Le lac Retba, plus connu sous son nom touristique de lac Rose, est situé à environ 35 km au nord-est de la ville de Dakar, Sénégal. Il occupe une dépression dont la côte est située à 6,5 m au-dessous du niveau marin.
LAC ROSE – Ce lac est isolé de la mer par des cordons dunaires sur environ 1 km. Cette profondeur de la dépression est à l’origine de son alimentation en eau douce (provenant de la nappe saisonnière des sables littoraux) et d’eau salée provenant de la mer à travers les dunes. Ainsi, la mer assure l’essentiel de l’alimentation du lac en eau et l’intégralité de son alimentation en sel.

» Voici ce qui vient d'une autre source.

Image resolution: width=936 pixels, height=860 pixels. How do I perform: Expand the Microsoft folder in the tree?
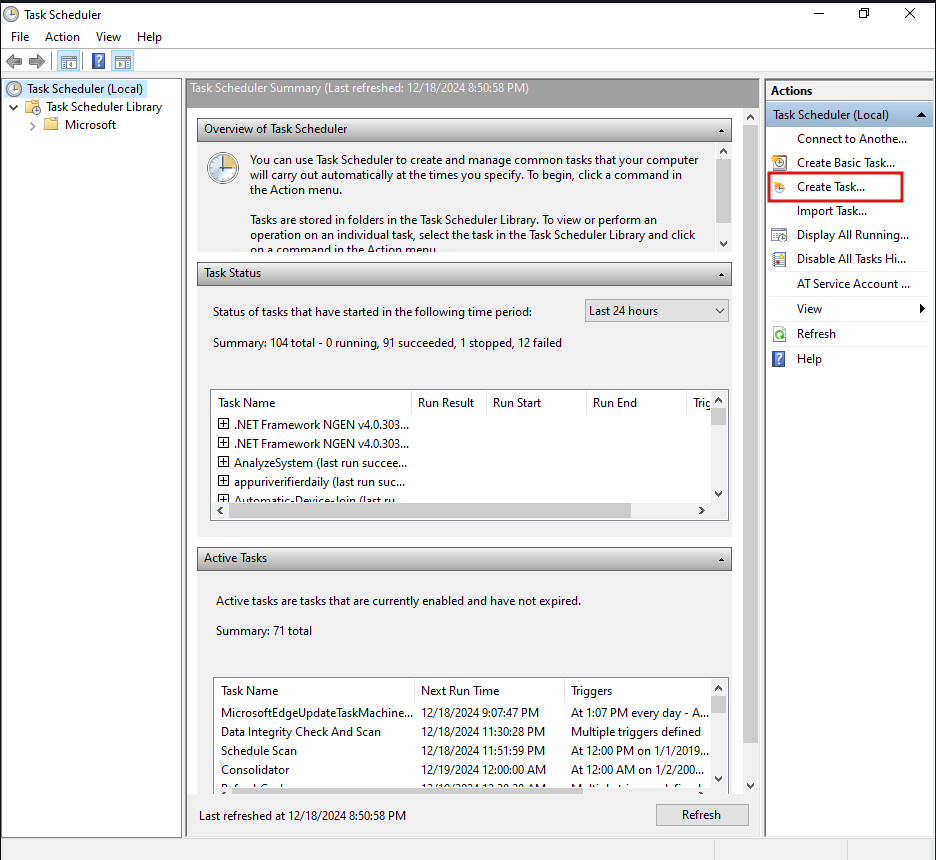[x=33, y=125]
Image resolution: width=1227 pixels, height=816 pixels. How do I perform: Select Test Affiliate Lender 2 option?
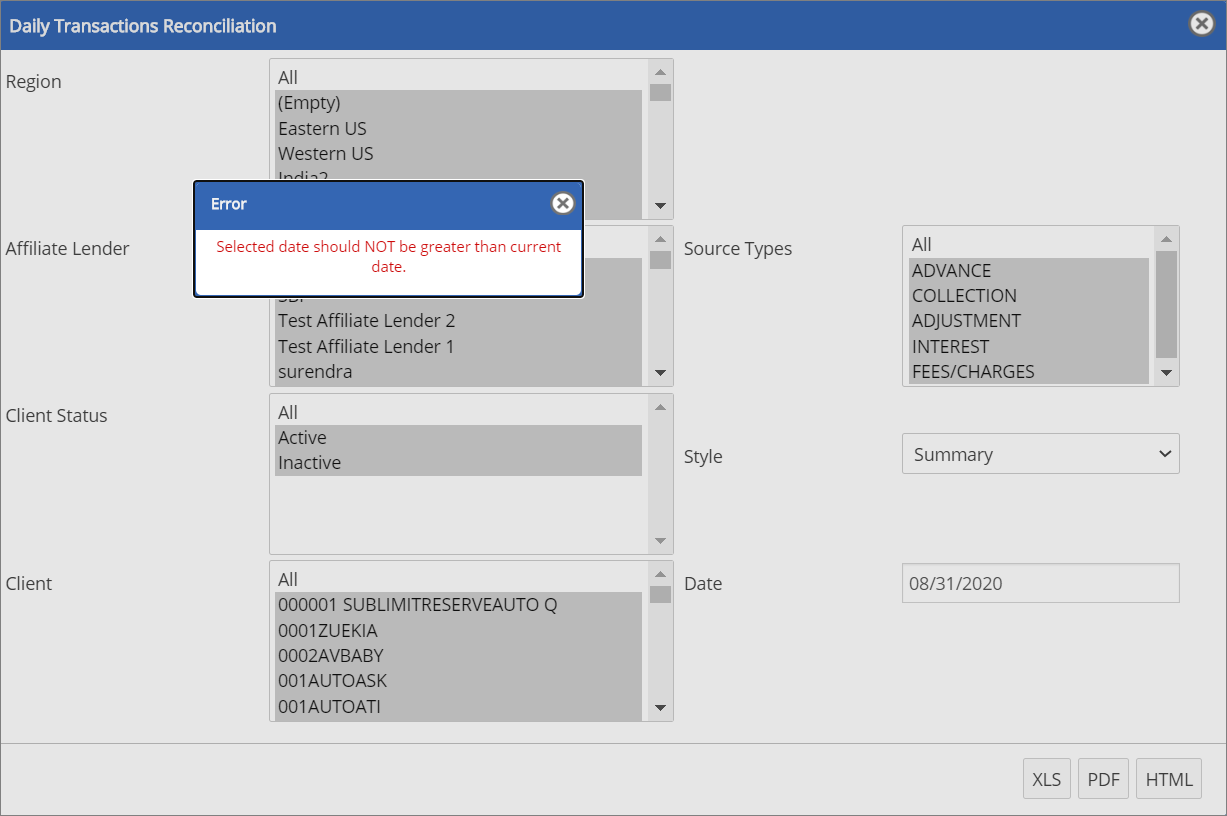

Les eaux du lac sont pratiquement sans traces de vie à l’exception de quelques algues microscopiques et bactéries.
Le lac Rose est l’une des principales destinations touristiques dans la région de Dakar en raison notamment de la couleur rose de ses eaux. Mais il perd de plus en plus son attrait pour plusieurs raisons. En dehors du tourisme, l’exploitation artisanale du sel a constitué une des activités dominantes autour de ce lac Rose. Cette activité mobilise entre 1500 et 3000 personnes avec une production annuelle estimée à 140 000 tonnes durant les années 2010 vendue partout dans le pays et certains pays limitrophes.

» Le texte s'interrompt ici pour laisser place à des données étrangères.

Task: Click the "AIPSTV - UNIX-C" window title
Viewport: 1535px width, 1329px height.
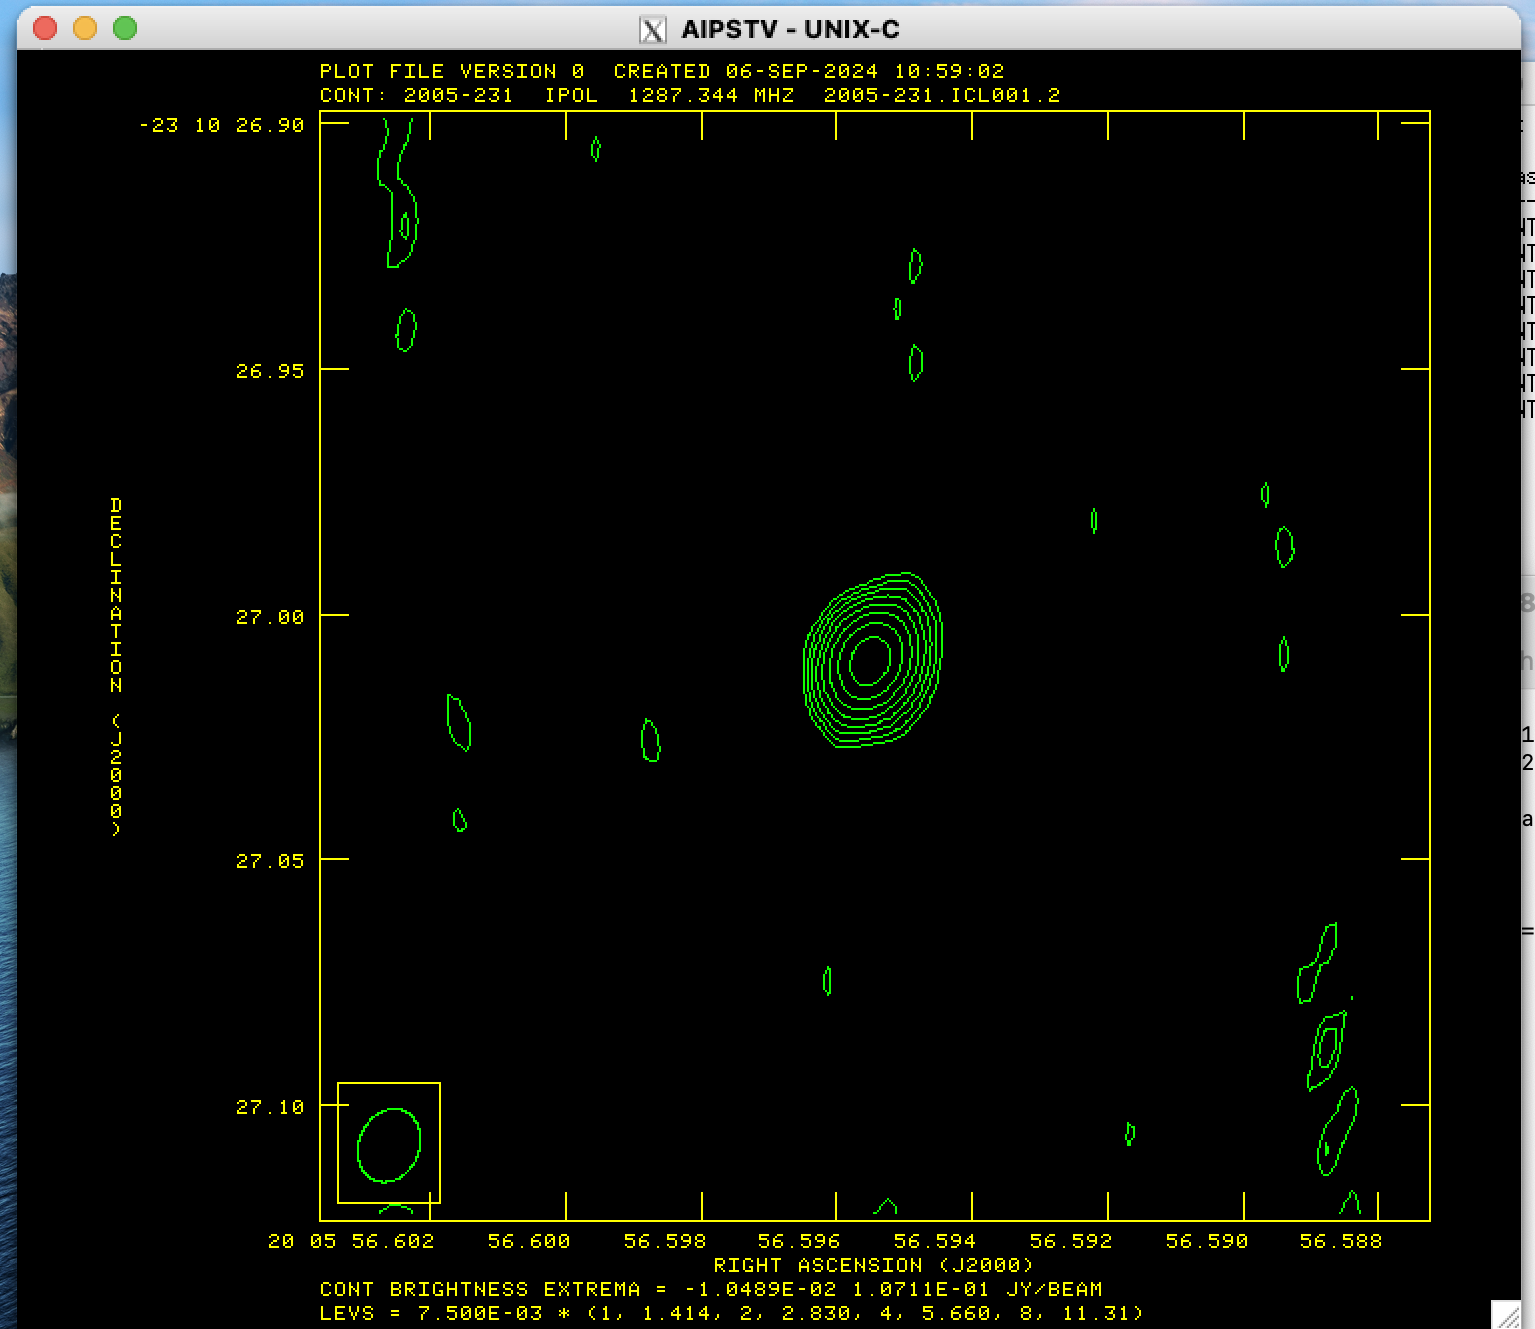Action: [x=790, y=30]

Je suis un chercheur qui étudie ce lac depuis 1995 dans le cadre de la thèse de doctorat d’Etat. Depuis cette date, je suis avec attention ce lac avec à la clé de nombreux travaux de recherche (thèses et articles scientifiques) menés par mon équipe et moi, ainsi que la direction du volet “Étude du lac Rose” dans le cadre du Programme d’appui au secteur minier (PASMI). Les recommandations faites à la fin de ce projet que j’ai conduit entre 2008 et 2010 n’ont pas été suivies. J’explique dans cet article pourquoi les eaux de ce lac ont une couleur rose et les défis actuels auxquels il est confronté et qui l’ont plongé dans l’agonie.
Pourquoi l’eau est rose?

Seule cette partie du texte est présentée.